Marja Simpson1, Deb Slinger2, Tania Moore3, Mehrshad Barary2, Hongtao Xing2, Allison Blake2
1 NSW Department of Primary Industries, Orange NSW, Australia, 2 NSW Department of Primary Industries, Wagga Wagga NSW, Australia, 3 NSW Department of Primary Industries, Griffith NSW, Australia
An understanding of the spatial and temporal distribution of abiotic factors, crop mega-environments, and their relationship to productivity can support focused research on genotype evaluation and breeding. The Northern Grains Region (NGR) is characterised by different climates ranging from tropical to subtropical in the north to temperate in the south, allowing production of a variety of grain crop genotypes.
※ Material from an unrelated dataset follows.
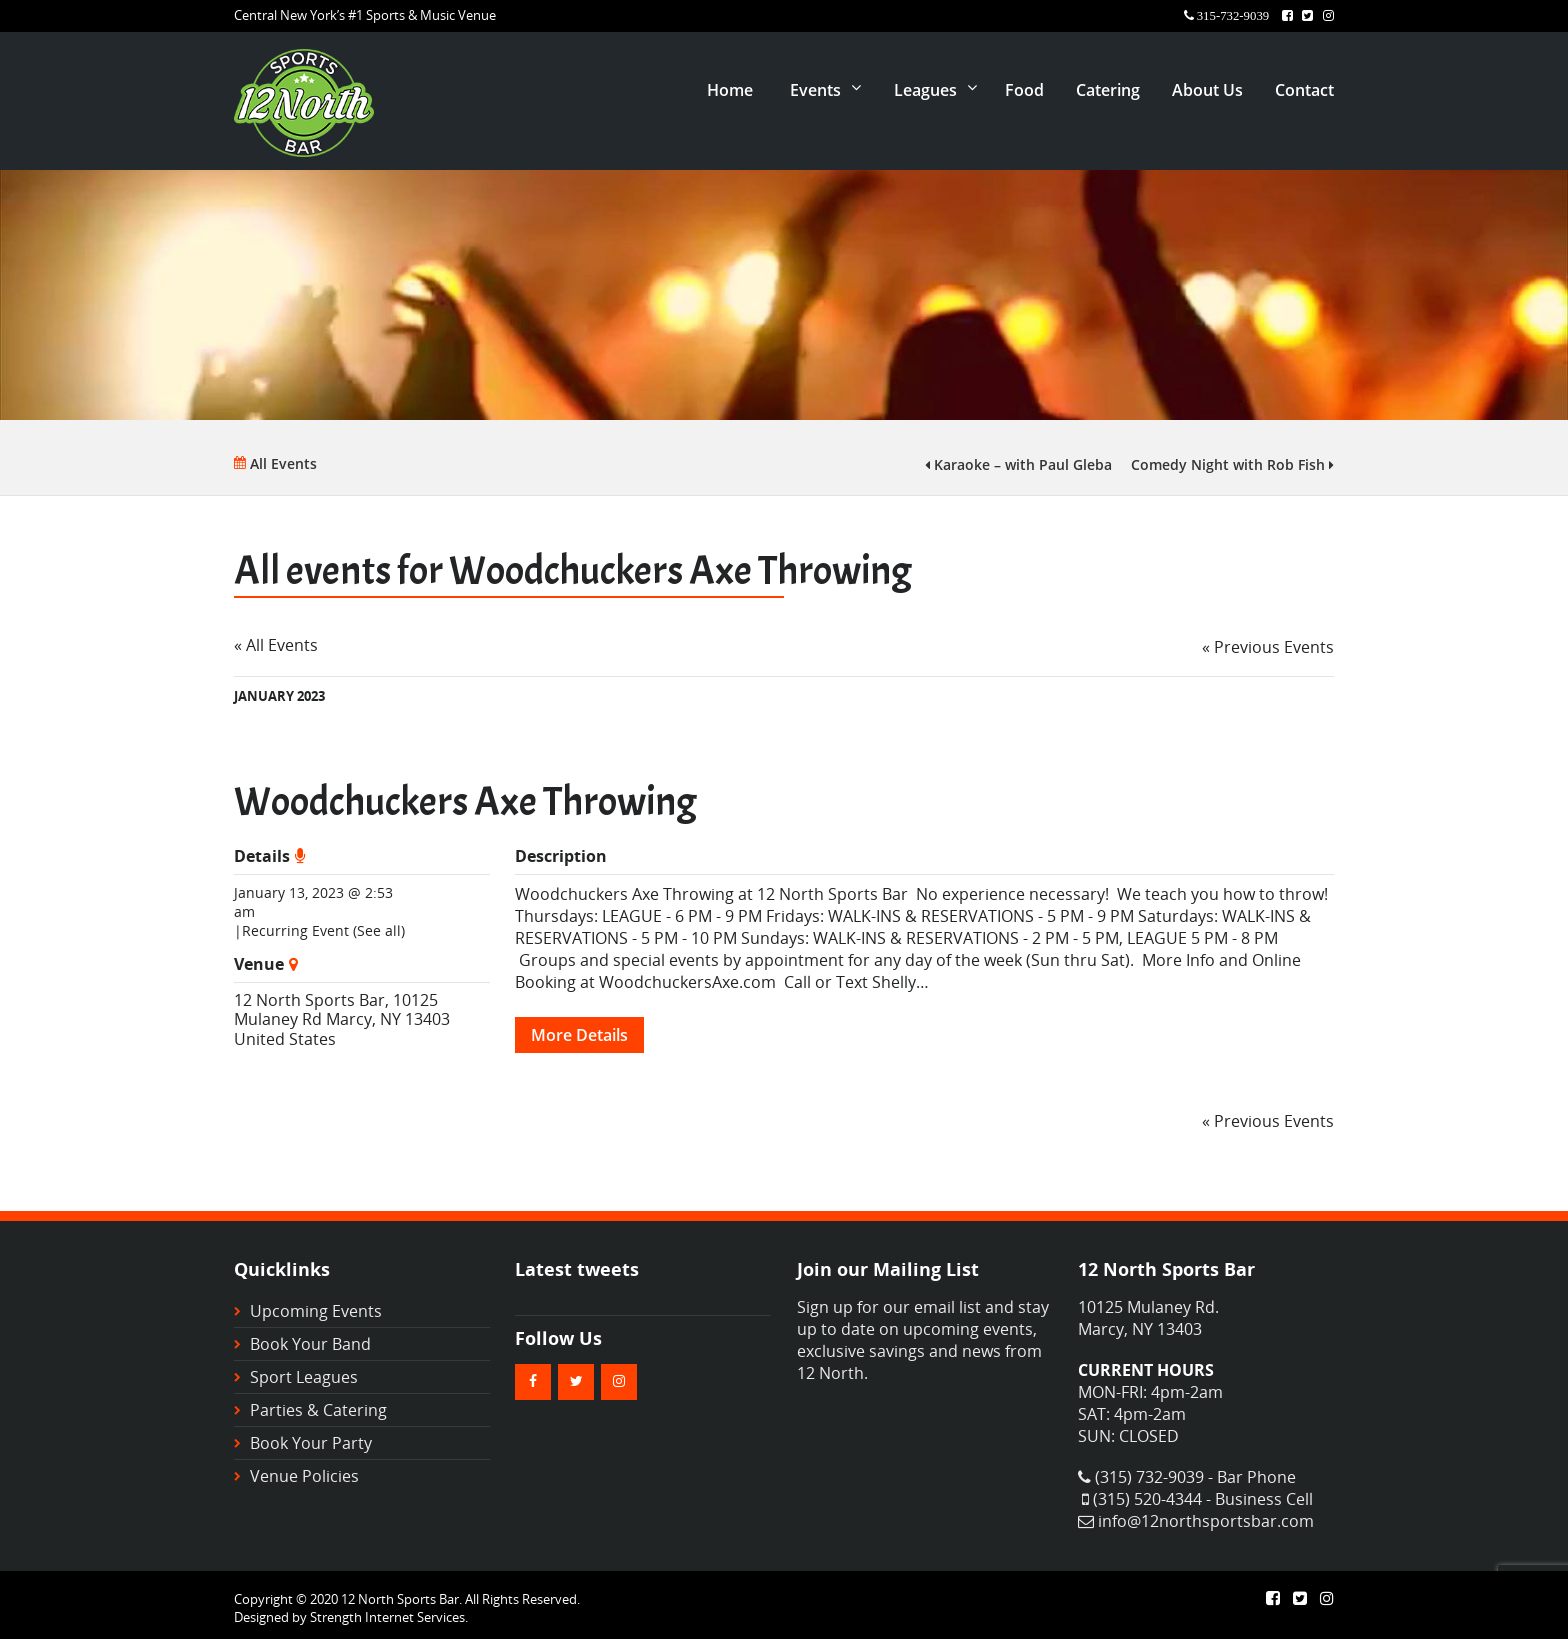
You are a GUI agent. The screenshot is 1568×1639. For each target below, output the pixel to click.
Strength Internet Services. (389, 1617)
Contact (1304, 90)
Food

In this study, we examined a range of spatial climatic data to show decadal trends across the NGR. Additionally, we used multi-environment trial (MET) data analysis to examine crop yield responses to genotype (G) and environment (E) aiming to identify different mega-environments (ME) across the more optimal canola growing region across the NGR. The spatial data analysis on average winter growing season rainfall for the last three decades showed a reduction in rainfall across large parts of the NGR and an increase in maximum temperatures with a spread in area particularly in the northern part of the NGR. The MET analysis across five years (2013–2017) for canola genotypes identified a clustering of trial locations into two MEs based on yields and climatic parameters, with ME1 being characterised by cooler average temperatures and higher rainfall during the pre and post-flowering period compared to ME2. Averaged yields over the five years were higher in ME1 than ME2. However, annual variability of growing season rainfall resulted in good yields for some ME2 locations in some years. The findings from this study showed that the larger canola growing environment across the NGR can be grouped into two MEs that potentially suit different genotypes. Knowledge of the climatic characteristics of canola MEs and their geographic boundary can support targeted research in terms of crop adaptation.